Community engagement in fire

Photo: Natural Hazards Research Australia
Release date

26 June 2024

Community engagement practitioners gathered in Tamworth last week for the Australian Community Engagement and Fire Awareness Conference (ACEFA) from 20 – 22 June 2024.

With the aim of inspiring, encouraging and interrogating best practice in fire awareness and bushfire preparedness for volunteer and employed community engagement practitioners from the New South Wales (NSW) Rural Fire Service, other agencies, not-for-profit sector, government and private sectors.  

Delegates brought with them and represented a diverse range of communities, lived experiences and backgrounds to share their knowledge and experiences to improve understanding of the strengths and resilience within communities.

Natural Hazards Research Australia (the Centre) research was covered in multiple sessions throughout the conference. Centre CEO Andrew Gissing presented a keynote presentation on Be Ahead of Ready to encourage bold new ideas and future thinking in disaster management and technology. Centre researcher Dr Chloe Begg, Senior Research Scientist from the Country Fire Authority Victoria presented Predictions in public: Challenges for partnerships between research and practice. Part of this research, which Chloe covered in her talk, is exploring how people under threat from bushfire have used bushfire maps to inform their decision making. The research heard from people with previous fire experience from the Australian Capital Territory (ACT), NSW, Victoria and Tasmania to better understand how predictive and incident maps can better communicate fire risk during active bushfires.
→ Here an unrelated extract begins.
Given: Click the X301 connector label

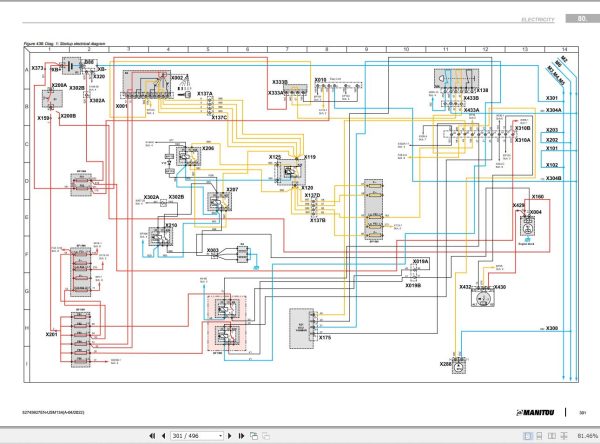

A/Prof Mel Taylor from NSW Department of Climate Change, Energy, the Environment and Water presented the Community Experiences of the 20222 Australian floods - Queensland and NSW conducted by the Centre, Macquarie University, Queensland University of Technology and the University of Southern Queensland. Mel’s presentation explored how research into communities’ experiences of flooding informs communities’ experiences of bushfire and what can be learned from this.

Centre NSW/ACT Node Research Manager Dr Rowena Morris was a panellist for a session about the NSW Bushfire and Natural Hazards Research Centre, explaining how the two research centres can work together and complement each other.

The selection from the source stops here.